[Opening Dataset content section]

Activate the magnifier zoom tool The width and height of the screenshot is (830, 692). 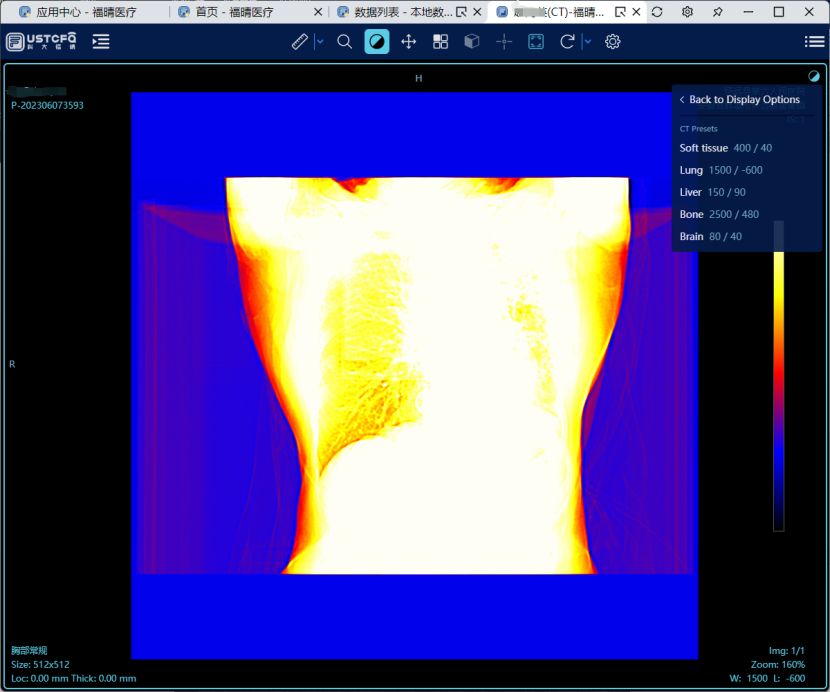[345, 42]
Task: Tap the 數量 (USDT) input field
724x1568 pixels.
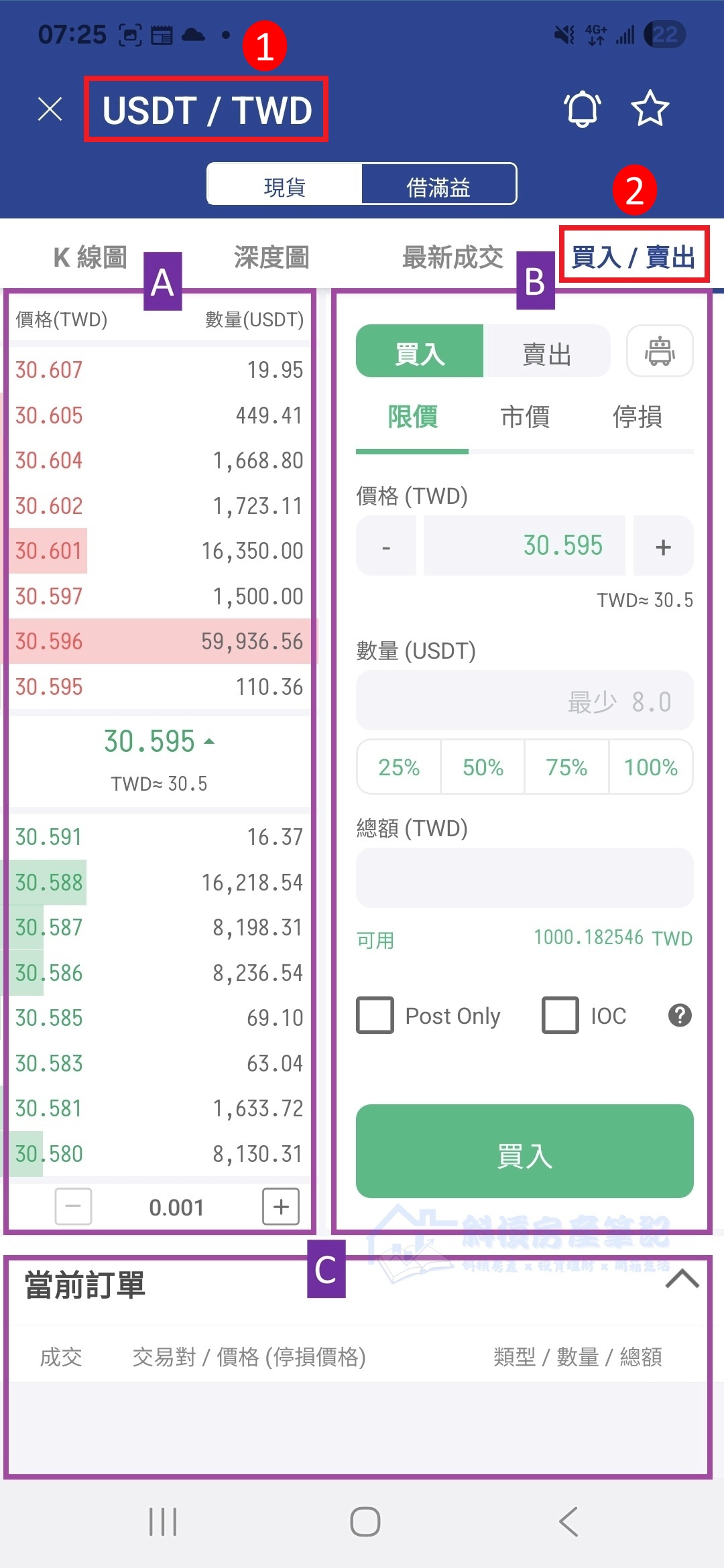Action: (x=524, y=701)

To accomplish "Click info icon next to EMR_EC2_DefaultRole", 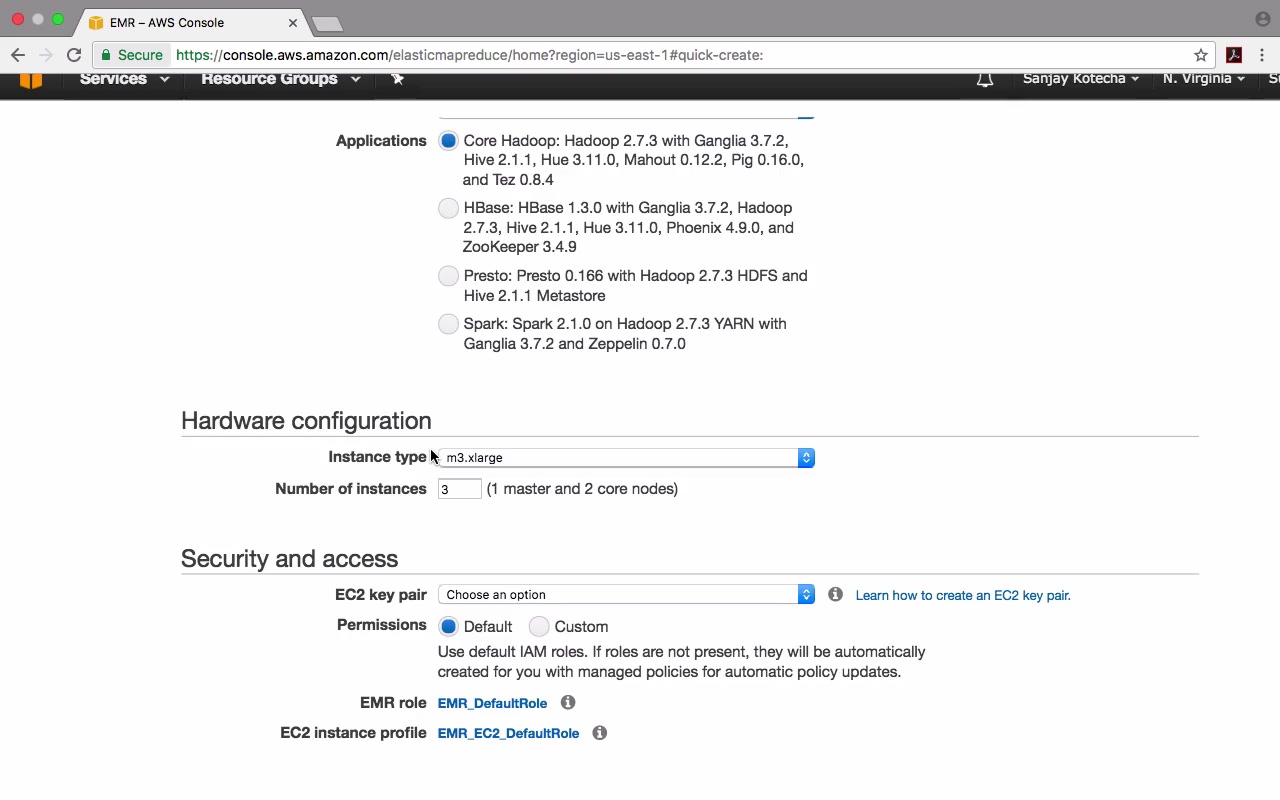I will (x=600, y=733).
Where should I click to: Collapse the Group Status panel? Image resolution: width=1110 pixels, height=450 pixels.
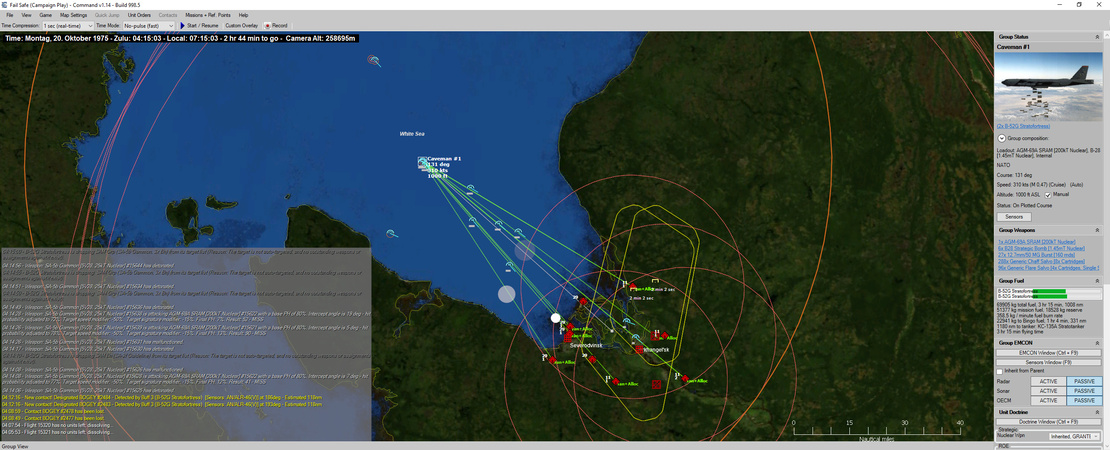1098,37
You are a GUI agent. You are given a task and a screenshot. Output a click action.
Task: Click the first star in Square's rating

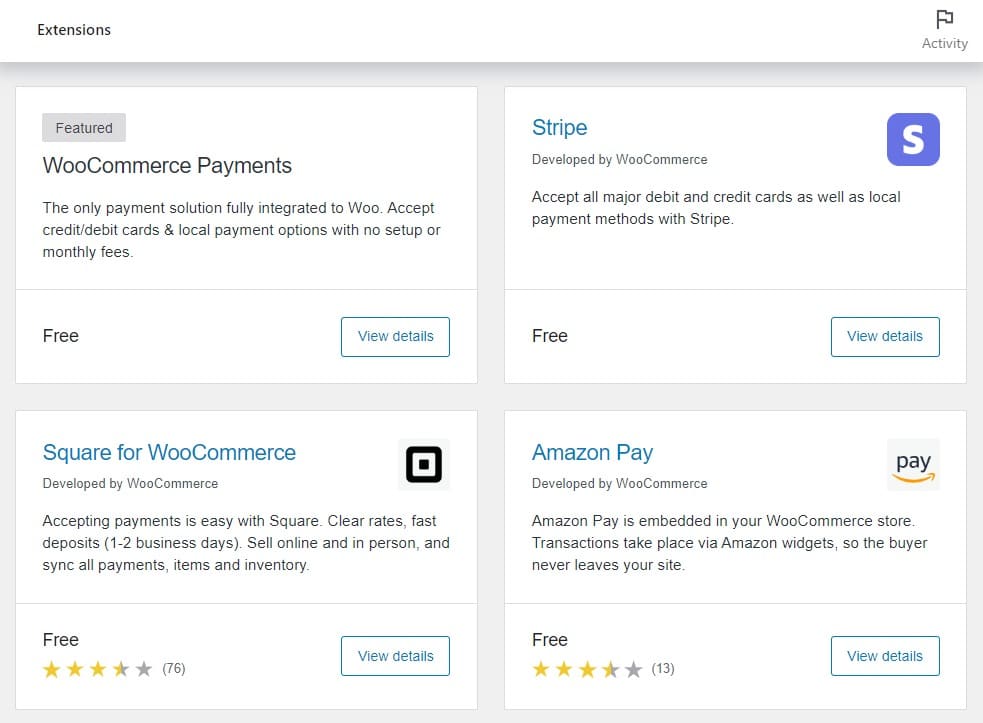tap(52, 668)
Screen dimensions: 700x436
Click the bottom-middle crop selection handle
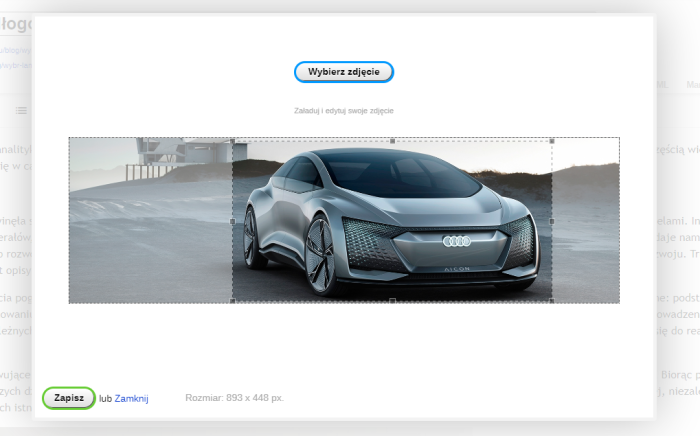(x=392, y=301)
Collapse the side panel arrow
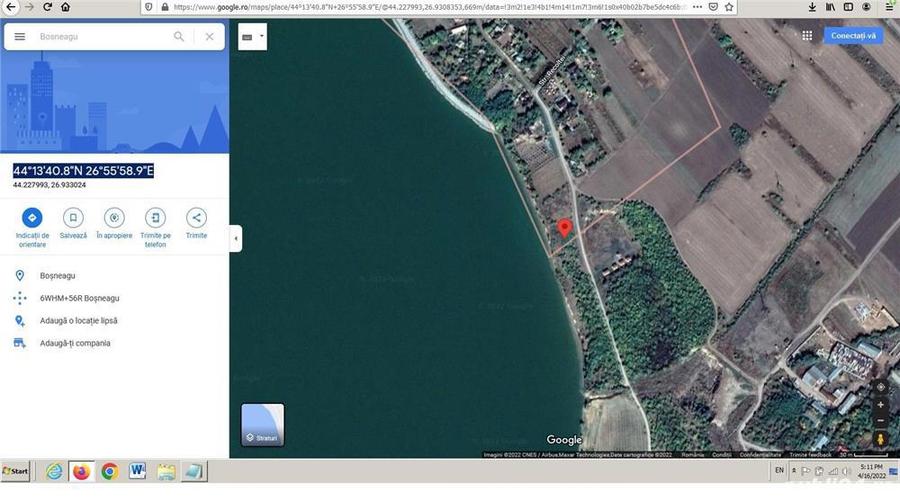 [x=235, y=239]
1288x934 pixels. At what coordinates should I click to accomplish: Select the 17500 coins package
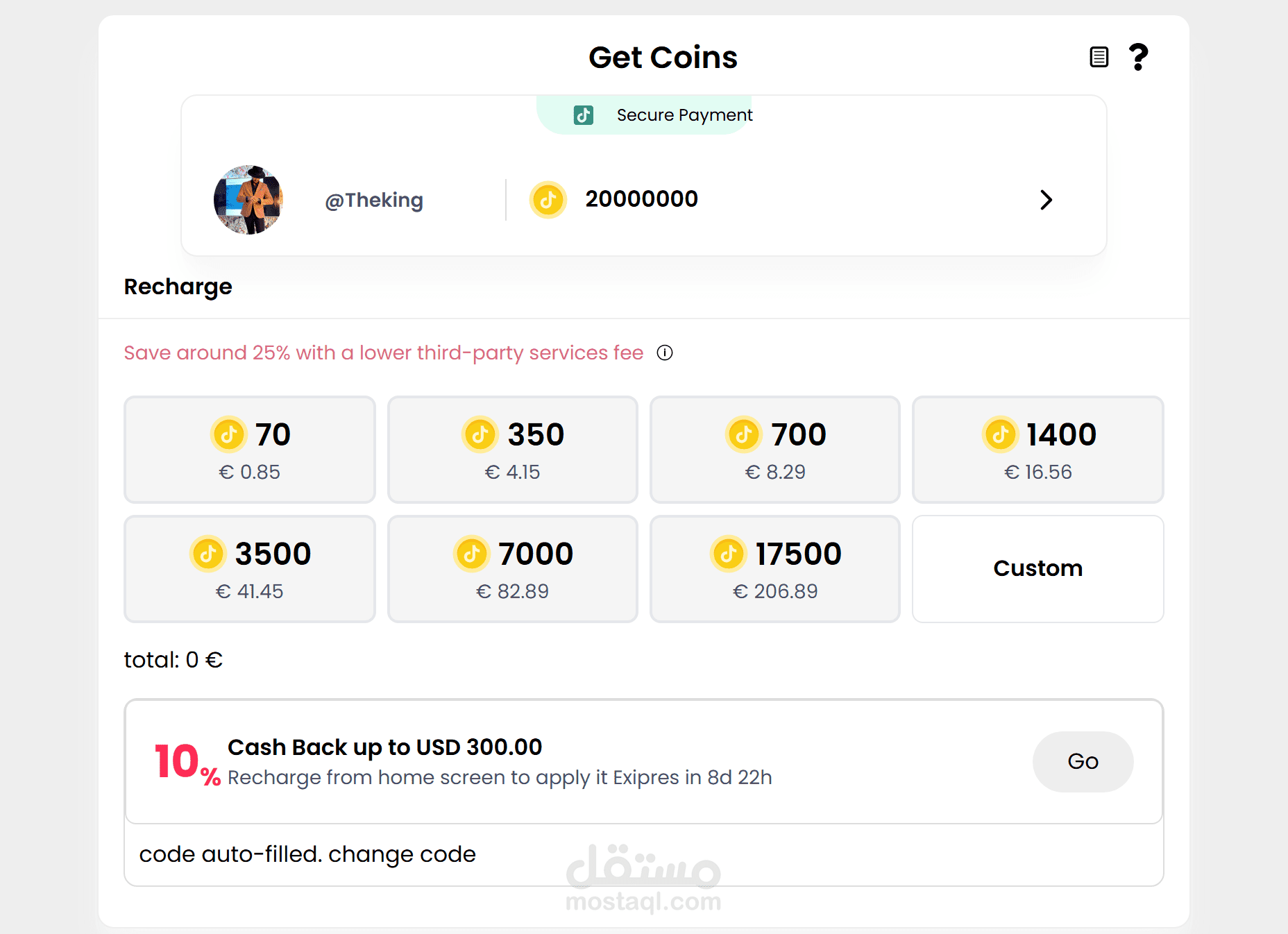[x=775, y=569]
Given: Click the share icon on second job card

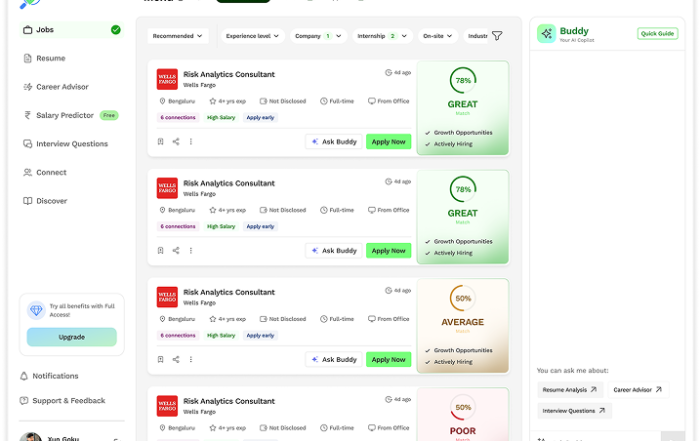Looking at the screenshot, I should 176,251.
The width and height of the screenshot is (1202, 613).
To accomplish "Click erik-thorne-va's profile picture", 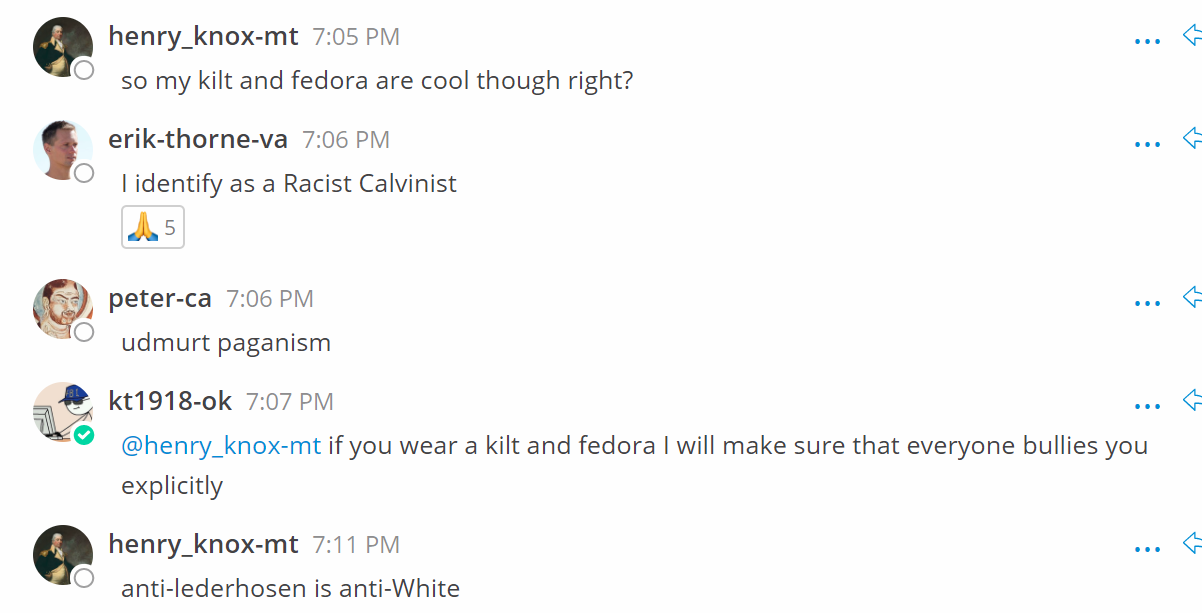I will coord(63,149).
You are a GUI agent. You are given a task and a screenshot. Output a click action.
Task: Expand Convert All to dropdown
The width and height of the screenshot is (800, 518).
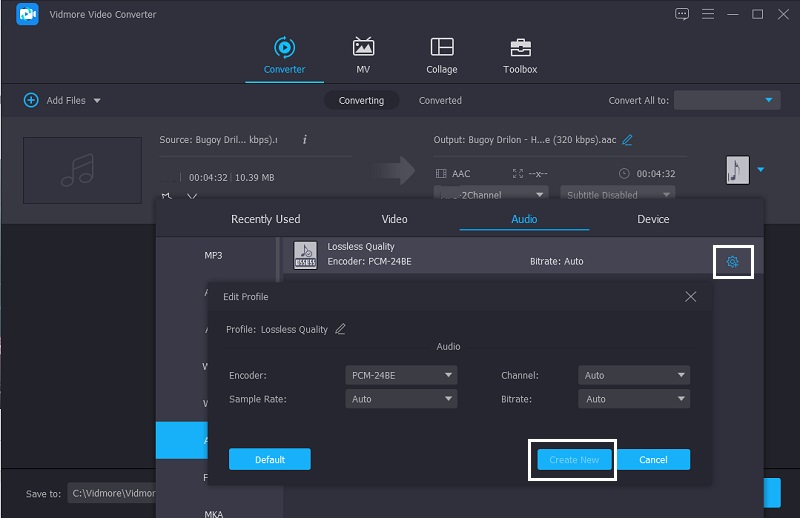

[Closing Dataset content section]

> Your goal
Go down the entries above from the line containing "Click the bottom-middle crop selection handle" to the line containing "The width and height of the screenshot is (1202, 613)." and write out each line exactly, leaving pictures out.

> Problem solution
Click the bottom-middle crop selection handle
(x=392, y=301)
Collapse the side panel arrow
 [x=235, y=239]
1288x934 pixels. At what coordinates should I click to accomplish: Select the 17500 coins package
[x=775, y=569]
Given: Click the share icon on second job card

Looking at the screenshot, I should 176,251.
The width and height of the screenshot is (1202, 613).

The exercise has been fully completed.